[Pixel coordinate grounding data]
────

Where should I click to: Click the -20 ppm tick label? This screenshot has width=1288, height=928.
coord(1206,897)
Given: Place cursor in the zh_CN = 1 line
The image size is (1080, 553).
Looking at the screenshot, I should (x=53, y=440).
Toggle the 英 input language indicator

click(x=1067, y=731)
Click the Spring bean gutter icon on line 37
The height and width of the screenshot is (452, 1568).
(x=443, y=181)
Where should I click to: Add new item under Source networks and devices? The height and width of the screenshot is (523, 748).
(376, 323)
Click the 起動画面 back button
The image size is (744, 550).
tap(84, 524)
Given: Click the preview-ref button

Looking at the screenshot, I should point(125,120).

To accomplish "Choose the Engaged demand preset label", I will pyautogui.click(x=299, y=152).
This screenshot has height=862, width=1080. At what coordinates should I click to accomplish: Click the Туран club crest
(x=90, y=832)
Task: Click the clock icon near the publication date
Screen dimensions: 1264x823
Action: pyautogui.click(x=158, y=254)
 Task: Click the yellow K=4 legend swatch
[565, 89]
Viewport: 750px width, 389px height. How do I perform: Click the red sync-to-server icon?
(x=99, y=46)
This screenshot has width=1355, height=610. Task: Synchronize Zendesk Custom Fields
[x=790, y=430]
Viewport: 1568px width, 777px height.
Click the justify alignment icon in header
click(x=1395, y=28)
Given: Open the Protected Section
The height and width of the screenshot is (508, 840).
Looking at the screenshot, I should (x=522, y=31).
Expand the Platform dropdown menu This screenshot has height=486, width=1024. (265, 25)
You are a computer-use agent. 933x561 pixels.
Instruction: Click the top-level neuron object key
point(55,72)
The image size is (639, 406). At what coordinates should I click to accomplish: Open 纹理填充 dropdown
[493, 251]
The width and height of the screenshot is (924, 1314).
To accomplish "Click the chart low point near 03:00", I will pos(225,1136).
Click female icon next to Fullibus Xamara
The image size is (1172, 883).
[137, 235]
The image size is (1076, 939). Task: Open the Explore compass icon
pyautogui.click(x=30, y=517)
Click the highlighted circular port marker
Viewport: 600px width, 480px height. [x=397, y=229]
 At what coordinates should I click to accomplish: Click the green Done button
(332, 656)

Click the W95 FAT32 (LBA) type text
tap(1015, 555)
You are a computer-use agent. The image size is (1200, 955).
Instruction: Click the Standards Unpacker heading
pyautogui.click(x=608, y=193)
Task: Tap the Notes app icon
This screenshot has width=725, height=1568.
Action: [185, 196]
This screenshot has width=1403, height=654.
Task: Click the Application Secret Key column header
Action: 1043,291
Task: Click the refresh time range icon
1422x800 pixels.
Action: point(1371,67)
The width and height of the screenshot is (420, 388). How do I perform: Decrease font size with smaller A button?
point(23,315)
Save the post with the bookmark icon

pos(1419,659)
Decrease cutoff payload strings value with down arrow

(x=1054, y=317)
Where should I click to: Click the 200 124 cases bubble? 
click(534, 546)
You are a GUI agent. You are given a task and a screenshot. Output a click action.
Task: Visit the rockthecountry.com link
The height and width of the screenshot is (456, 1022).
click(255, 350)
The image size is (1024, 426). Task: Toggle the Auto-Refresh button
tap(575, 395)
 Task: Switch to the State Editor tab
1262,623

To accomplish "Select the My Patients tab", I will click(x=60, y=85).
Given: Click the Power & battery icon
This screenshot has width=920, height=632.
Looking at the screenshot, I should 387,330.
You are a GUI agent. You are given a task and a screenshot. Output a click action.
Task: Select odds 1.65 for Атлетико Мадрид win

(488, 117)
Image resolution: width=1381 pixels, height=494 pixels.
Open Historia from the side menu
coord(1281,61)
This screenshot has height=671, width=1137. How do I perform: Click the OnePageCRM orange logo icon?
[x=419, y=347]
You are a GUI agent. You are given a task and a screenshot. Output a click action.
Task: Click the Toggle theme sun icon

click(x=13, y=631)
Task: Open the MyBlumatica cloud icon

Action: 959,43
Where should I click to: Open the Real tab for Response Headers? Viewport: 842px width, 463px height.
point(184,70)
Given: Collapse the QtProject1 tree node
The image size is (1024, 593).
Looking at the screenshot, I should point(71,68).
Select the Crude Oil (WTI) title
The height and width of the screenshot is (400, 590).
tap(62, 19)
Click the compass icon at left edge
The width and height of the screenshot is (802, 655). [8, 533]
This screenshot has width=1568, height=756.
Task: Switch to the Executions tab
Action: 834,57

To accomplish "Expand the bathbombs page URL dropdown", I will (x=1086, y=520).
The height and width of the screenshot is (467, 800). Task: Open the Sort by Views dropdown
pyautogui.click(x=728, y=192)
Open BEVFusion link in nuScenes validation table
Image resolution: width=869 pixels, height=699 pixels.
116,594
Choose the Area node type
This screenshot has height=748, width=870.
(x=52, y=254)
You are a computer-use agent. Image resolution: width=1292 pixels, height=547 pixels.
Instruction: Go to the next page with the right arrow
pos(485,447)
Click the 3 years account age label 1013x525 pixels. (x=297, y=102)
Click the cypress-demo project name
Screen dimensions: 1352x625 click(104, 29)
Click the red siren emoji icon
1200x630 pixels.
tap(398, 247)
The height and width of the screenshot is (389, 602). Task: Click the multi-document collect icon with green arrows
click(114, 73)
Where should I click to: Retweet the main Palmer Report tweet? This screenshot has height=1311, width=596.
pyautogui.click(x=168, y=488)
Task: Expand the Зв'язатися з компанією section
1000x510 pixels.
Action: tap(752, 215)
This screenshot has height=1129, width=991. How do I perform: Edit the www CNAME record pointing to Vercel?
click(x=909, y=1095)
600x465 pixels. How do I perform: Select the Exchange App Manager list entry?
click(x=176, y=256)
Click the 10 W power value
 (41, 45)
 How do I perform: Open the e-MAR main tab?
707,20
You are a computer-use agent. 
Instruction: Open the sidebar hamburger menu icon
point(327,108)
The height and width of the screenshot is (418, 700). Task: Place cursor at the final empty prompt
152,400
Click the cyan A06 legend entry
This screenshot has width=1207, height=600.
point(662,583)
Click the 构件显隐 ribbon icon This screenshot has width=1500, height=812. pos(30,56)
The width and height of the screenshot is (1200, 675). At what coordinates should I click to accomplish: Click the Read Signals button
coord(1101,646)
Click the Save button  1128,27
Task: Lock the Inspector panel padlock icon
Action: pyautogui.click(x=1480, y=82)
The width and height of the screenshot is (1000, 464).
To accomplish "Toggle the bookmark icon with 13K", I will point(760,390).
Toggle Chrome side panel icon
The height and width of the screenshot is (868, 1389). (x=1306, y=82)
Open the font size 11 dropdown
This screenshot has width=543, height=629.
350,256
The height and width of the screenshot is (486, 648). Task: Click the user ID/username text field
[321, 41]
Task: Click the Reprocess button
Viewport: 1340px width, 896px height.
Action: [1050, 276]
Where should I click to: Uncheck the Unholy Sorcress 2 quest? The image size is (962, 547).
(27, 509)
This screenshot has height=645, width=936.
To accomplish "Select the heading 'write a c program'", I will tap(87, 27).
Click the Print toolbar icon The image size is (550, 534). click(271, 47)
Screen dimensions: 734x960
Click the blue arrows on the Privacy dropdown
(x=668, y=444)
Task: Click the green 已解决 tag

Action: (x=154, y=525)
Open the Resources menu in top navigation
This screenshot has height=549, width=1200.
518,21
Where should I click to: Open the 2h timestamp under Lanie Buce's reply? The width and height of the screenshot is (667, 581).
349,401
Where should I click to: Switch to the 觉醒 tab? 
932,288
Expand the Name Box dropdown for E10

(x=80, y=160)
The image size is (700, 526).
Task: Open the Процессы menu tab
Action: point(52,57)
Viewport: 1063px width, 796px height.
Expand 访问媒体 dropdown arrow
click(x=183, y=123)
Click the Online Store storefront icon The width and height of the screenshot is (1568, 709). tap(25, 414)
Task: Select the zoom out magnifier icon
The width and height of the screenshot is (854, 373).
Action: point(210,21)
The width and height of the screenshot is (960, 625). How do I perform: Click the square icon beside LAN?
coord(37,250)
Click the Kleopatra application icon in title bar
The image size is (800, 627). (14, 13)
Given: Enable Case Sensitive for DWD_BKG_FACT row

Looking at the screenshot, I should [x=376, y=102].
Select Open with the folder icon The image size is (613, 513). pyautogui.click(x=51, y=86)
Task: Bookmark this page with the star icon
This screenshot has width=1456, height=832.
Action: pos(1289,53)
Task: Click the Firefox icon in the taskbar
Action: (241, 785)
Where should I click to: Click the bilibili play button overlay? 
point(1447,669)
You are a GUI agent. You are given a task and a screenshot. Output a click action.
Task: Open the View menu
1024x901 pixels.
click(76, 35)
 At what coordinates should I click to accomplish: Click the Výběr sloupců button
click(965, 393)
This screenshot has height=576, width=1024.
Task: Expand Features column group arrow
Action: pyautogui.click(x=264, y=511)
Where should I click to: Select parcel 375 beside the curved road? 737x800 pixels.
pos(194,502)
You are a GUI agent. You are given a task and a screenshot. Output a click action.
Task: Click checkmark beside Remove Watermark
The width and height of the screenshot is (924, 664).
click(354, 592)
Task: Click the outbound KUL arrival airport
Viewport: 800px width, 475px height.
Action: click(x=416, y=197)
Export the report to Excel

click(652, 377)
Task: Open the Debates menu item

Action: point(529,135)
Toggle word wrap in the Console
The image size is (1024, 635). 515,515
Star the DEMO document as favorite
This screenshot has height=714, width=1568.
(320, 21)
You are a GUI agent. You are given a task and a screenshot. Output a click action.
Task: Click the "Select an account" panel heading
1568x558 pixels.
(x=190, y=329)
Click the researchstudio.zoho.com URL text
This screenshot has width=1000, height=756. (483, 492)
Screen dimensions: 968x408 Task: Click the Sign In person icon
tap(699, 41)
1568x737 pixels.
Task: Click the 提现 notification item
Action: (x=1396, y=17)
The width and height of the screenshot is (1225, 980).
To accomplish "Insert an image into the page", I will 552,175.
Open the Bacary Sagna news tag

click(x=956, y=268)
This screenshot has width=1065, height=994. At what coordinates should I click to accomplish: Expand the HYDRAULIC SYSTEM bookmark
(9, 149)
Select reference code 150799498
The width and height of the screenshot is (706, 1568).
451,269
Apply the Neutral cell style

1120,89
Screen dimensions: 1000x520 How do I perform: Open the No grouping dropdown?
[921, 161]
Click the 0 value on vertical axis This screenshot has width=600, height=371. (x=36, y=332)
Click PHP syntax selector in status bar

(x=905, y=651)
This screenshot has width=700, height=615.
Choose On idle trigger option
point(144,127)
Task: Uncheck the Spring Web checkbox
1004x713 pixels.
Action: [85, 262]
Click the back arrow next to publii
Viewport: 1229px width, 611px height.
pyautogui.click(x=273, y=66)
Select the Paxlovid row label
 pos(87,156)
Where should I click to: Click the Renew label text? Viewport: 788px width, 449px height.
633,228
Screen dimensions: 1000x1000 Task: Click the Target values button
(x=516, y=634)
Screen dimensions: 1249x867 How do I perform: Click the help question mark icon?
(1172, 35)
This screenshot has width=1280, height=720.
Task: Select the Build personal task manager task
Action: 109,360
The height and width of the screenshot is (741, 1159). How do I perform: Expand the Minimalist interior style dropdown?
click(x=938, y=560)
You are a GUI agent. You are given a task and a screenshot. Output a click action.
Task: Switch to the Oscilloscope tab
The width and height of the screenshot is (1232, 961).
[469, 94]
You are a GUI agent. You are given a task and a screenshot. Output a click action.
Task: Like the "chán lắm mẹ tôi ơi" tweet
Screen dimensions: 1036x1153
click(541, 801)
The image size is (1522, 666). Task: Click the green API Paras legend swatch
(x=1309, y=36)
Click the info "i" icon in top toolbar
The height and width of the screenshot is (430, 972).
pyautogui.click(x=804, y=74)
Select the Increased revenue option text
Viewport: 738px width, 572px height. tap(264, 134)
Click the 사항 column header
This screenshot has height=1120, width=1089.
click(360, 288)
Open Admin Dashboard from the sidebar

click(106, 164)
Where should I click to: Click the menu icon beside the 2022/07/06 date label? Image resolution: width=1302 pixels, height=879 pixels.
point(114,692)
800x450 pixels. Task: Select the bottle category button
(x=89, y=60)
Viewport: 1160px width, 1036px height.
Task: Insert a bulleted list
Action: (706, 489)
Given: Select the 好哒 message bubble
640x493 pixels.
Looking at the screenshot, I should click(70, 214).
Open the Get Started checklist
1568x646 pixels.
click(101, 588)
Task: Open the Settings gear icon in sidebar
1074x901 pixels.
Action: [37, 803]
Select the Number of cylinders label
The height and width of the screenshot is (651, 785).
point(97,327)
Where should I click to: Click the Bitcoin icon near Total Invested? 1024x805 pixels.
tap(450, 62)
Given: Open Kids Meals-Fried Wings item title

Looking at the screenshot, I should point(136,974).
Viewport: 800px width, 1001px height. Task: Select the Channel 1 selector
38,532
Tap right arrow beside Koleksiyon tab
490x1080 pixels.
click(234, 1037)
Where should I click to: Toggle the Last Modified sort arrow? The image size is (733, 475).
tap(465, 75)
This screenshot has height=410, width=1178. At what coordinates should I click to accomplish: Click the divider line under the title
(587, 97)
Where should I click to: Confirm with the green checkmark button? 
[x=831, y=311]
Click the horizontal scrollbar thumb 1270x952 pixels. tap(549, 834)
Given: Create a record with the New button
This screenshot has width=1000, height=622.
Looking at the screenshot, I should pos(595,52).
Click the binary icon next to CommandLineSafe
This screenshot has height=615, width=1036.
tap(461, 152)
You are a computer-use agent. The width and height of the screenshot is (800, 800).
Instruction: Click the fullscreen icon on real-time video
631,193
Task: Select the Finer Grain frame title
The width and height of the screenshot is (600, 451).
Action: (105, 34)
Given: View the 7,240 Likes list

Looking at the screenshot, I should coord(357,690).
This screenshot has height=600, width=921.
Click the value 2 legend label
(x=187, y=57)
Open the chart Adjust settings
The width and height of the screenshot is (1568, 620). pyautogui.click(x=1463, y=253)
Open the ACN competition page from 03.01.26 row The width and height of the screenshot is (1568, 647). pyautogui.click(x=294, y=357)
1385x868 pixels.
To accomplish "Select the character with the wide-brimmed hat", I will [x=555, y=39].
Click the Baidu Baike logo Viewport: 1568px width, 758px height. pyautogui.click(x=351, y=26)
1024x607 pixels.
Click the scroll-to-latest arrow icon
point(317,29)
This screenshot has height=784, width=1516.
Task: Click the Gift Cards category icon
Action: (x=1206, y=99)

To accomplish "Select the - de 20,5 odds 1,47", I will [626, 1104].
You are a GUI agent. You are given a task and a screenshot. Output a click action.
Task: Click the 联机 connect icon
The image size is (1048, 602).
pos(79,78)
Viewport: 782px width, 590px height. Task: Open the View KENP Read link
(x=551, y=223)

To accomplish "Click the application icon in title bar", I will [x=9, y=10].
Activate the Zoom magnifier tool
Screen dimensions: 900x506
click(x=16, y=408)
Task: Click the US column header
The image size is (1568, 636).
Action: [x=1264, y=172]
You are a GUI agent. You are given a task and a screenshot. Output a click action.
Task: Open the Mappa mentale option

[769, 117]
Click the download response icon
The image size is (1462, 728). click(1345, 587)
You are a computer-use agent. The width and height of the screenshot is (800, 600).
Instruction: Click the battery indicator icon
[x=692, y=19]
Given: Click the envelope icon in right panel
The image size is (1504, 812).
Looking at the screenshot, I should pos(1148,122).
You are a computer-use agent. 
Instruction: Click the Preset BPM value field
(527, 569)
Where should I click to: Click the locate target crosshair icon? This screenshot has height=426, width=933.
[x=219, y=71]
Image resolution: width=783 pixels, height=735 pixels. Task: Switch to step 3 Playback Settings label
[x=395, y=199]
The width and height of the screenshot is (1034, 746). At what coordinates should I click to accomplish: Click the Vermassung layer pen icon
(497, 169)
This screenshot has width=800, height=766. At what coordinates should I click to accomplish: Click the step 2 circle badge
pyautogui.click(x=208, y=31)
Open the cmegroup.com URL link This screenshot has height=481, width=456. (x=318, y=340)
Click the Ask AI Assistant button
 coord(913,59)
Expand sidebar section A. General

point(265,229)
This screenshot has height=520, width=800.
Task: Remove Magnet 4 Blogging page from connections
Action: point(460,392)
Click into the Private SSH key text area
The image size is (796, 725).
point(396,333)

────

■ TASK ■
Your task for the entries above: copy exactly the span starting with the line with "Viewport: 750px width, 389px" and going on through the line with "Task: Tap the Notes app icon", both lines included, and nothing else.

■ OUTPUT BELOW ■
Viewport: 750px width, 389px height. How do I perform: Click the red sync-to-server icon?
(x=99, y=46)
This screenshot has width=1355, height=610. Task: Synchronize Zendesk Custom Fields
[x=790, y=430]
Viewport: 1568px width, 777px height.
Click the justify alignment icon in header
click(x=1395, y=28)
Given: Open the Protected Section
The height and width of the screenshot is (508, 840).
Looking at the screenshot, I should (x=522, y=31).
Expand the Platform dropdown menu This screenshot has height=486, width=1024. (265, 25)
You are a computer-use agent. 933x561 pixels.
Instruction: Click the top-level neuron object key
point(55,72)
The image size is (639, 406). At what coordinates should I click to accomplish: Open 纹理填充 dropdown
[493, 251]
The width and height of the screenshot is (924, 1314).
To accomplish "Click the chart low point near 03:00", I will pos(225,1136).
Click female icon next to Fullibus Xamara
The image size is (1172, 883).
[137, 235]
The image size is (1076, 939). Task: Open the Explore compass icon
pyautogui.click(x=30, y=517)
Click the highlighted circular port marker
Viewport: 600px width, 480px height. [x=397, y=229]
 At what coordinates should I click to accomplish: Click the green Done button
(332, 656)

Click the W95 FAT32 (LBA) type text
tap(1015, 555)
You are a computer-use agent. The image size is (1200, 955).
Instruction: Click the Standards Unpacker heading
pyautogui.click(x=608, y=193)
Task: Tap the Notes app icon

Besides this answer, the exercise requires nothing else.